-- Task details --
Only the lines from the one that contains "Click the Unpublish Now button" through the last line of the data below should be duplicated, exactly and without pictures.

-- Data under study --

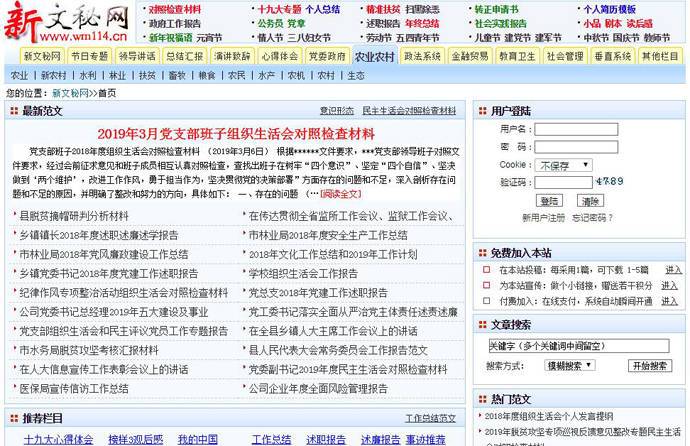Click the 开始搜索 button

[x=650, y=366]

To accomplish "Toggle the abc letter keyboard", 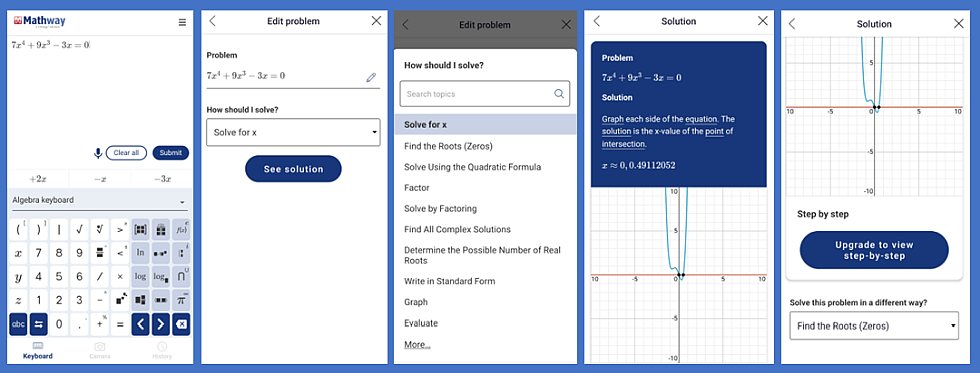I will click(18, 324).
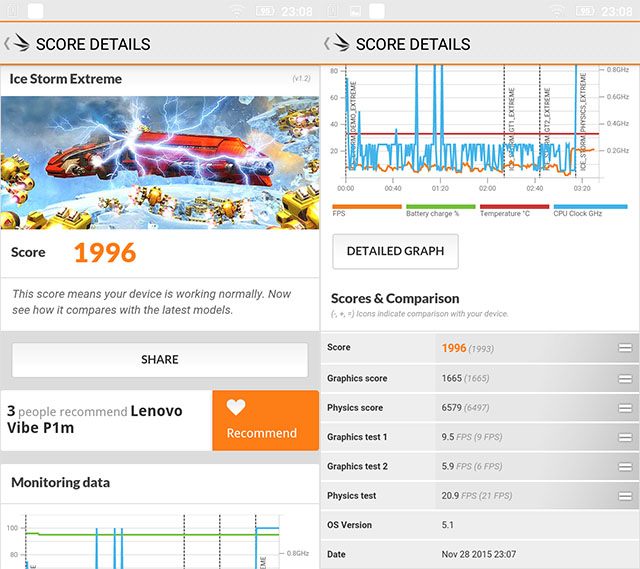Tap the 3DMark logo in the right Score Details header
The height and width of the screenshot is (569, 640).
point(338,44)
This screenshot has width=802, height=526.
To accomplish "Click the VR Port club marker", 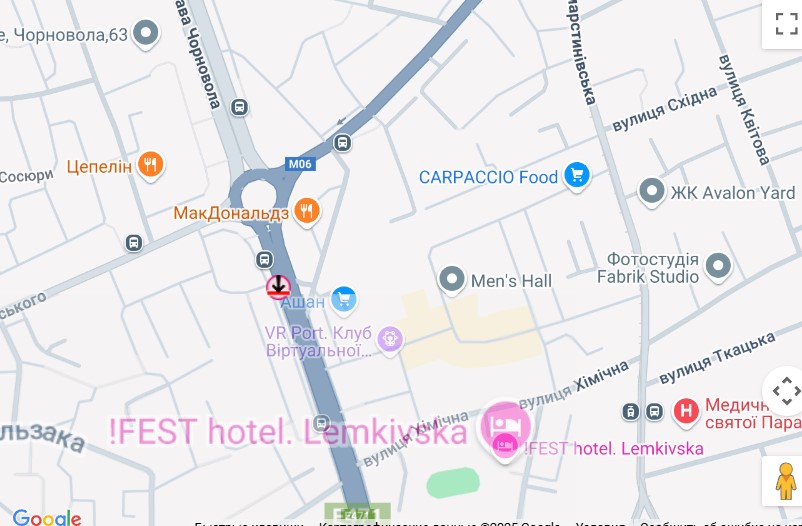I will tap(390, 340).
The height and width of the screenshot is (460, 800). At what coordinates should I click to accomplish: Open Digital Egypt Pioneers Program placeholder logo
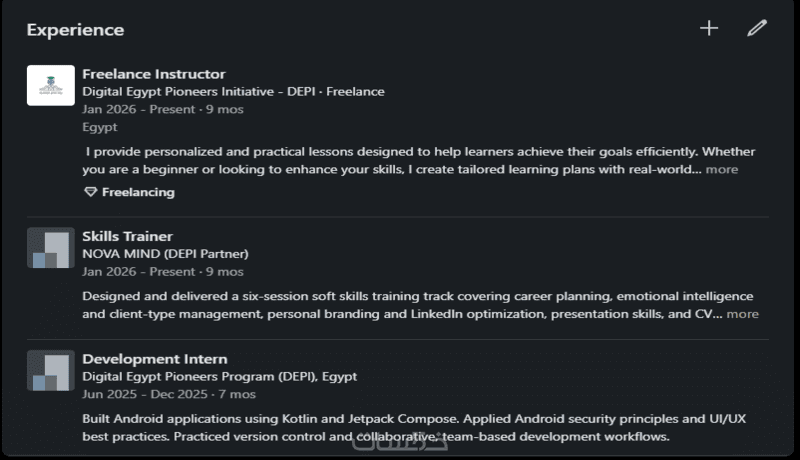tap(51, 370)
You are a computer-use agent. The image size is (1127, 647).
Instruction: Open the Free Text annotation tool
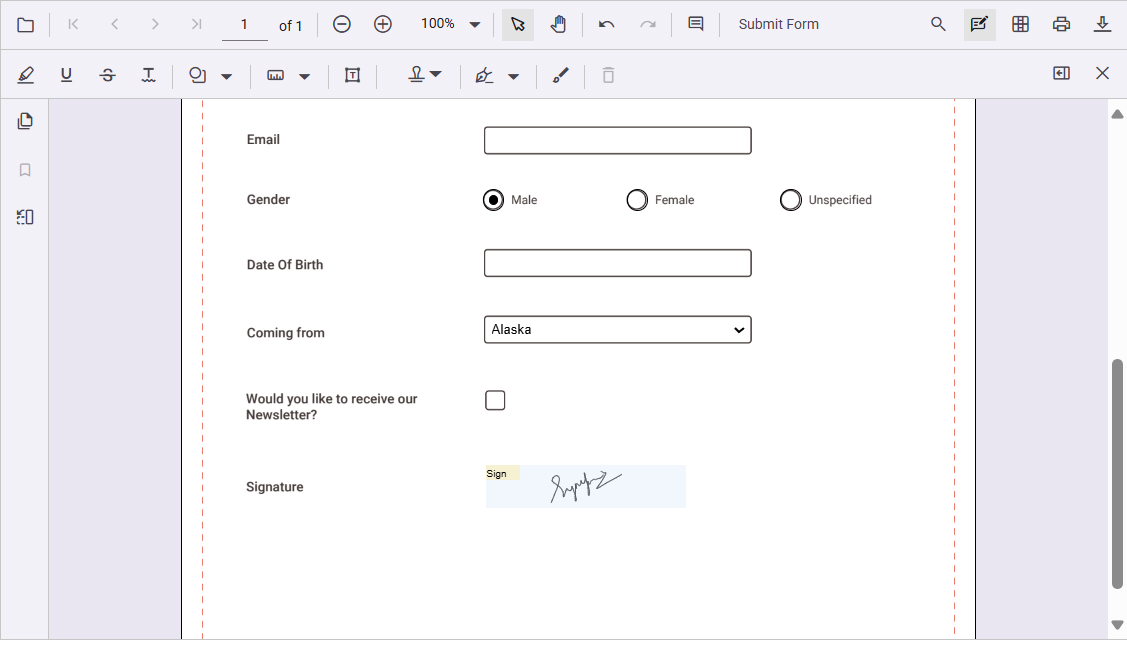(x=352, y=74)
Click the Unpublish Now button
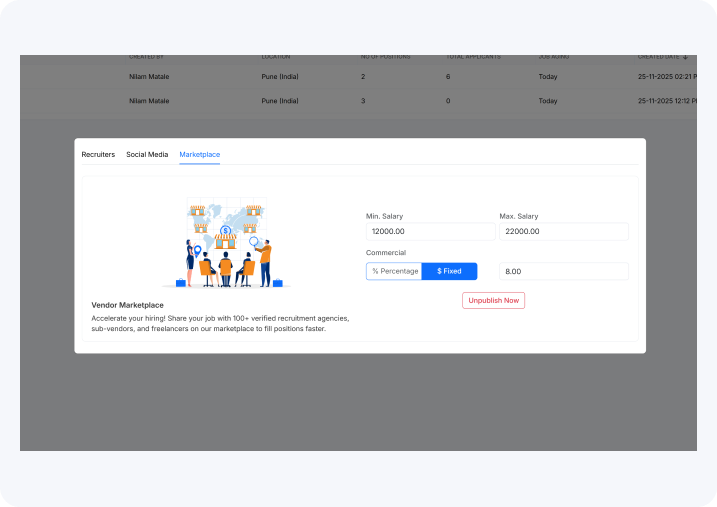Screen dimensions: 717x507 (x=493, y=300)
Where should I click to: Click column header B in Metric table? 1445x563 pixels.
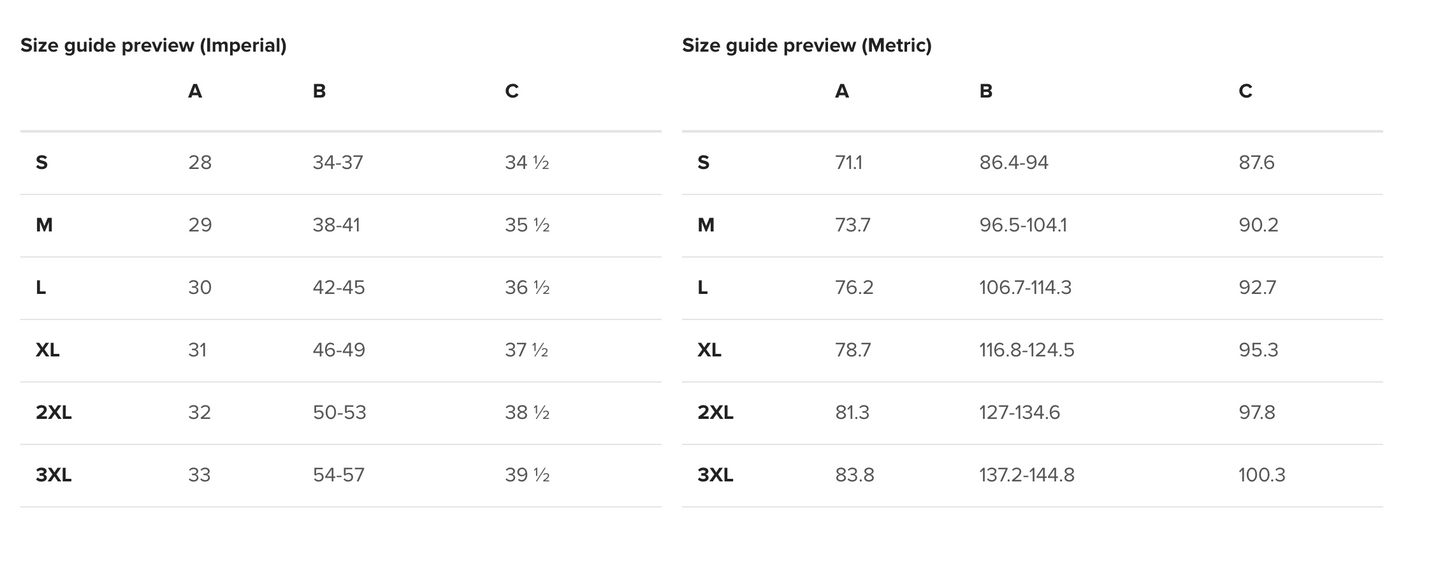click(x=986, y=92)
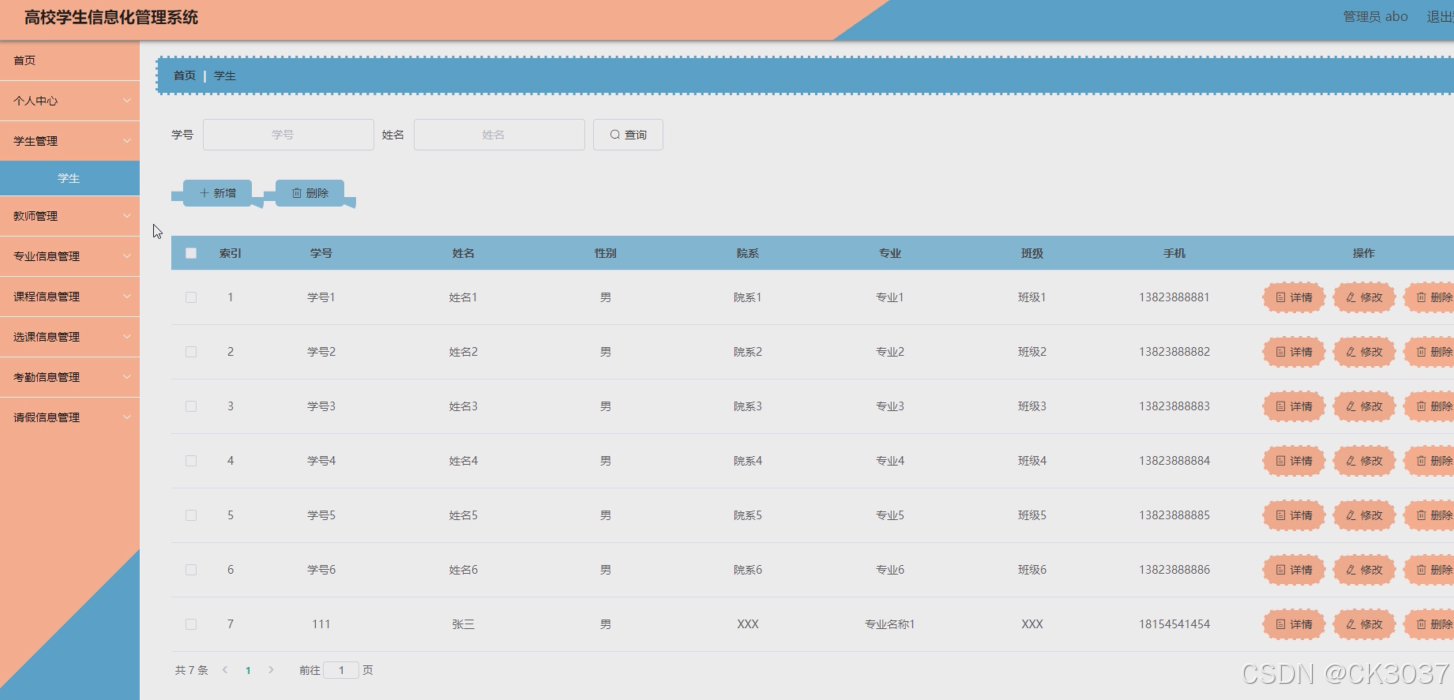
Task: Expand the 请假信息管理 menu section
Action: pos(69,417)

-- Answer to the exercise --
Click the Unpublish Now button
Screen dimensions: 717x507 (x=493, y=300)
Where should I click to: Click column header B in Metric table? 1445x563 pixels.
click(x=986, y=92)
Task: Expand the 请假信息管理 menu section
Action: pos(69,417)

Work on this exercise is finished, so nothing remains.